* TASK DIRECTIONS: All of the data should be given again word for word, though the images are to be left out.

* DATASET EXTRACT:

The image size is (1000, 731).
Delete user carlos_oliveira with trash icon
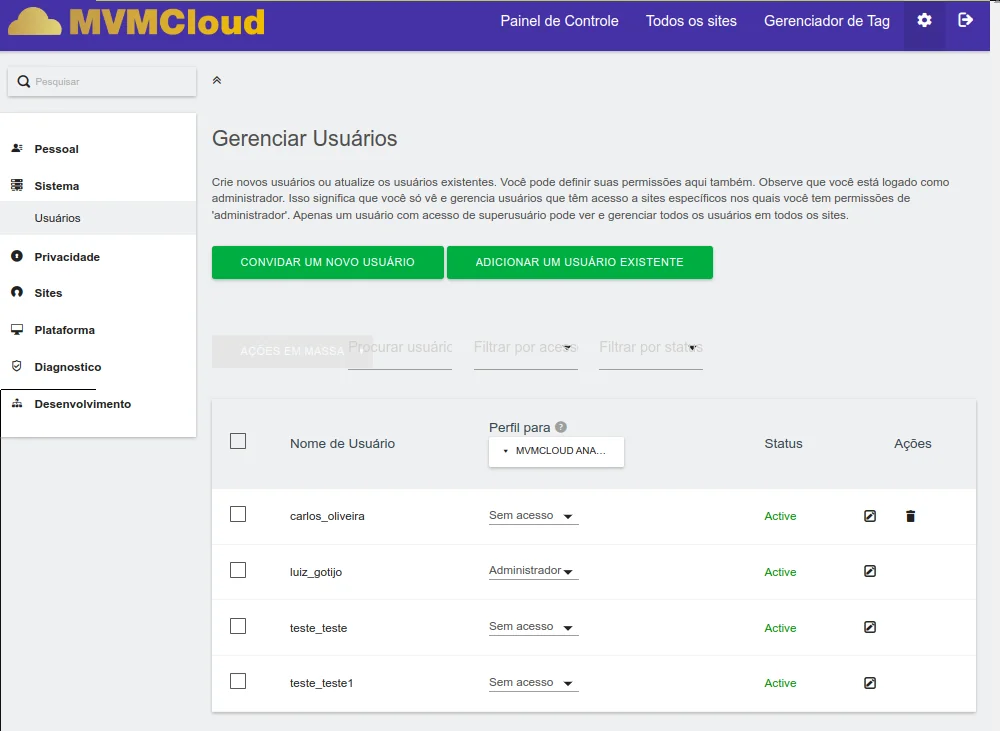click(910, 516)
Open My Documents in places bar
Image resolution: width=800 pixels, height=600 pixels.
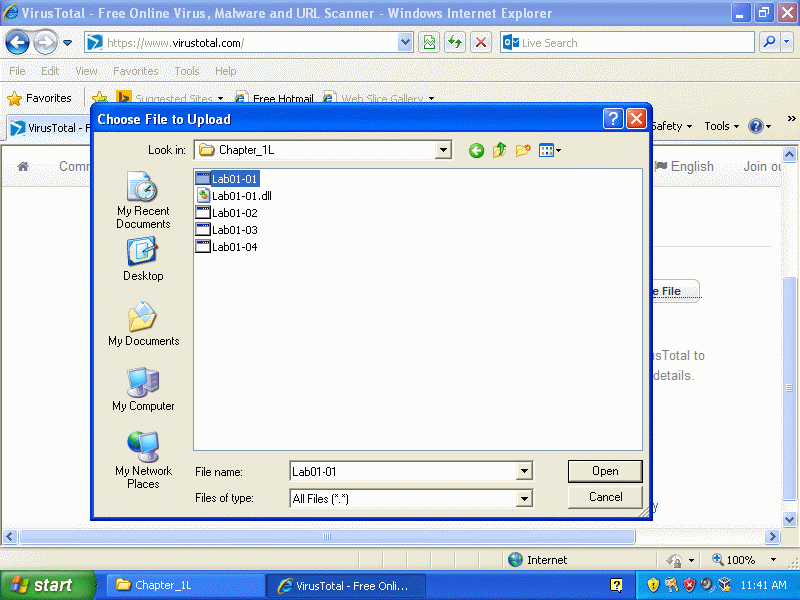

* EXPECTED ANSWER:
The image size is (1000, 731).
Delete user carlos_oliveira with trash icon
click(910, 516)
Open My Documents in places bar
Image resolution: width=800 pixels, height=600 pixels.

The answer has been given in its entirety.